Aécio: tesoureiro de fachada e diretor da Cemig
Em fins de 2014 o ex-ministro tucano José Gregori (Secretário Nacional dos Direitos e Ministro da Justiç do governo FHC) deu entrevistas à imprensa sobre dívidas da campanha presidencial de Aécio Neves (PSDB-MG), falando e se apresentando como tesoureiro. Uma dessas entrevistas pode ser conferida aqui. Chama a atenção, porém, que seu nome nem sequer apareça na prestação oficial de contas apresentada pelo PSDB ao Tribunal Superior Eleitoral (TSE).
Quem está registrado como administrador financeiro, popularmente chamado de tesoureiro, é Frederico Pacheco de Medeiros. Trata-se de um primo de Aécio Neves, que até janeiro de 2015 foi diretor de Gestão Empresarial da Cemig, a companhia de eletricidade do governo de Minas.
Antes de ser levado à Cemig, Medeiros já participava do governo mineiro desde 2003, ano aliás em que o primo assumiu seu primeiro mandato como governador. Ele foi secretário-adjunto de governo e secretário-geral de Aécio.

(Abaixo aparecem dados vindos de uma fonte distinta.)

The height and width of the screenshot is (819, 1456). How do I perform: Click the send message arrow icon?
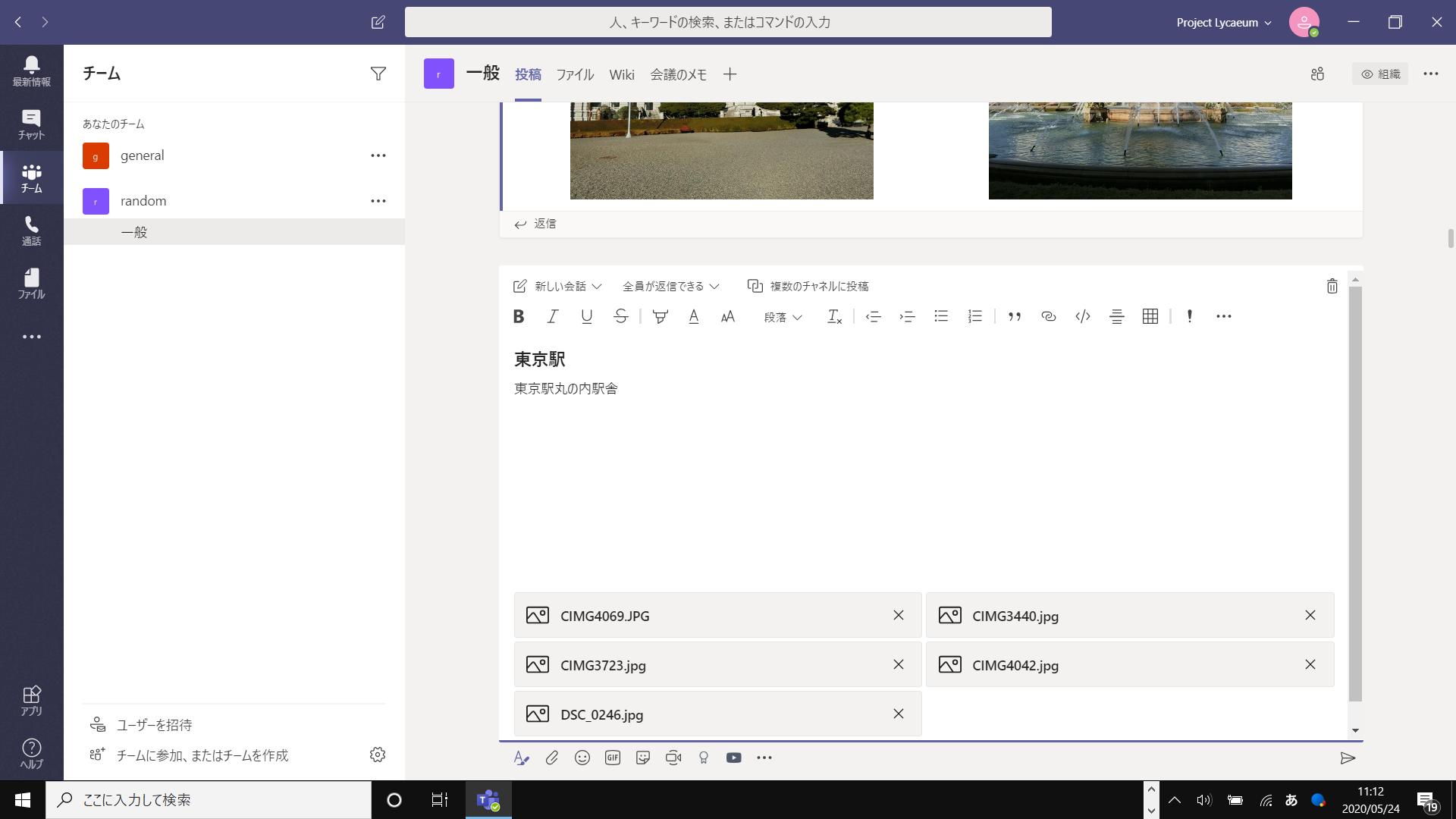pyautogui.click(x=1348, y=758)
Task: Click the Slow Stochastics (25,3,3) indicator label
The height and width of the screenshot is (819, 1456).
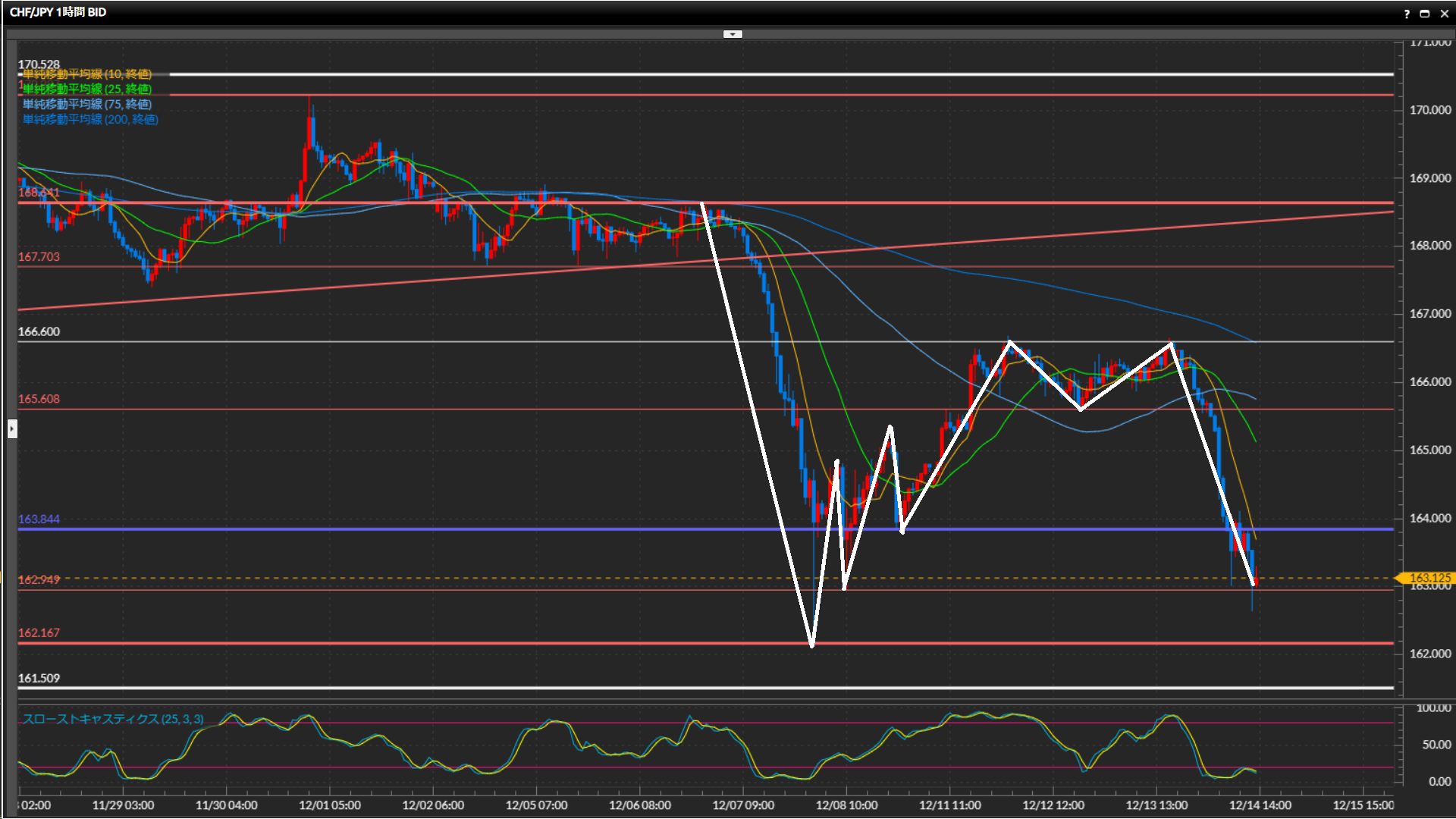Action: [x=112, y=719]
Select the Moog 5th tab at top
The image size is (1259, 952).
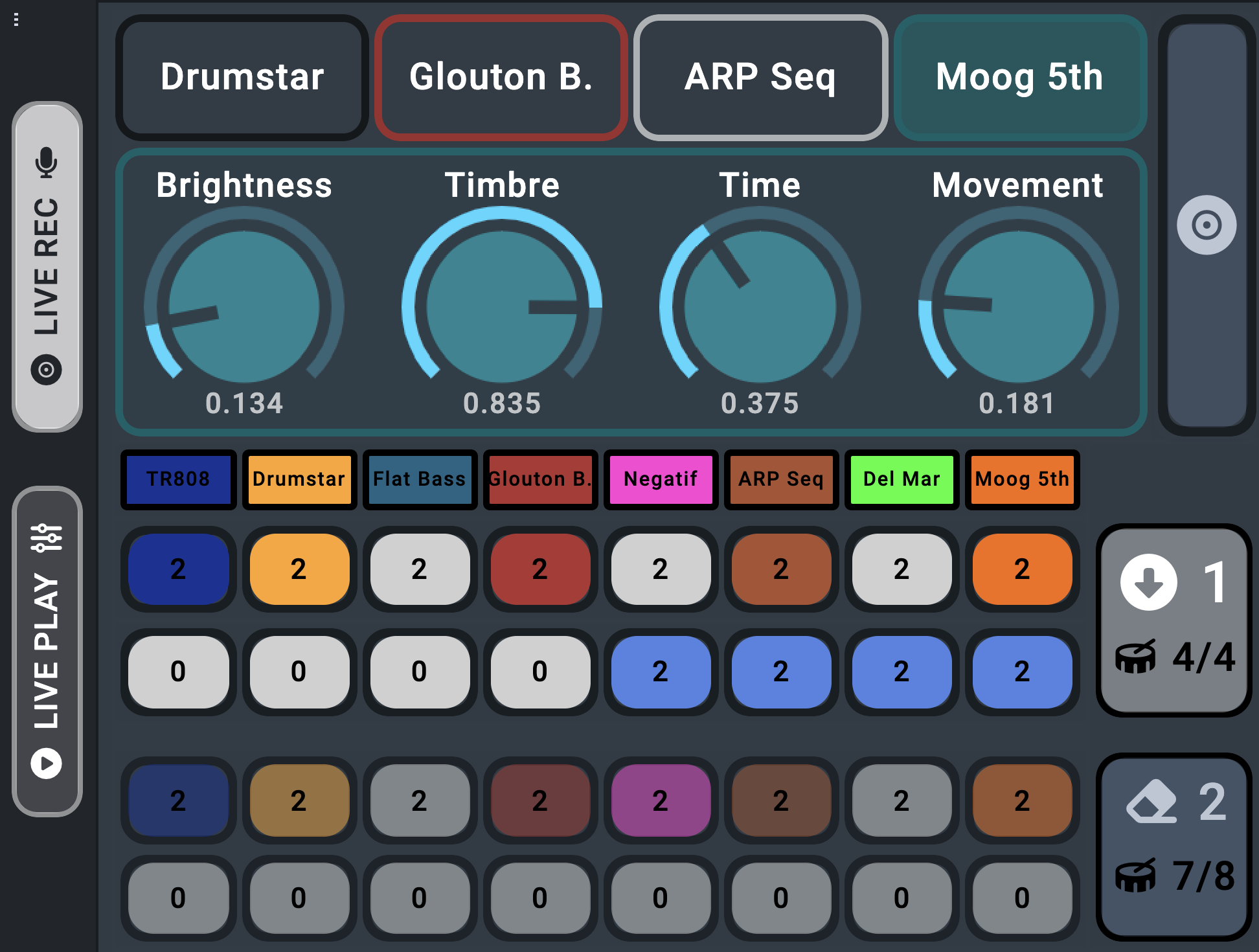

Ou seja, enquanto a mídia aponta seus holofotes para Gregori, no papel de "tesoureiro de fachada", o verdadeiro "homem do dinheiro" (para usar outra expressão popular), aquele que pilotava as finanças da campanha tucana – nos bastidores e longe dos holofotes –, desde 3 de julho de 2014 (segundo a documentação do PSDB), também ocupava uma estratégica diretoria de uma estatal mineira, a Cemig. Cargo que o levava a lidar com fornecedores da empresa e, portanto, potenciais doadores de campanha.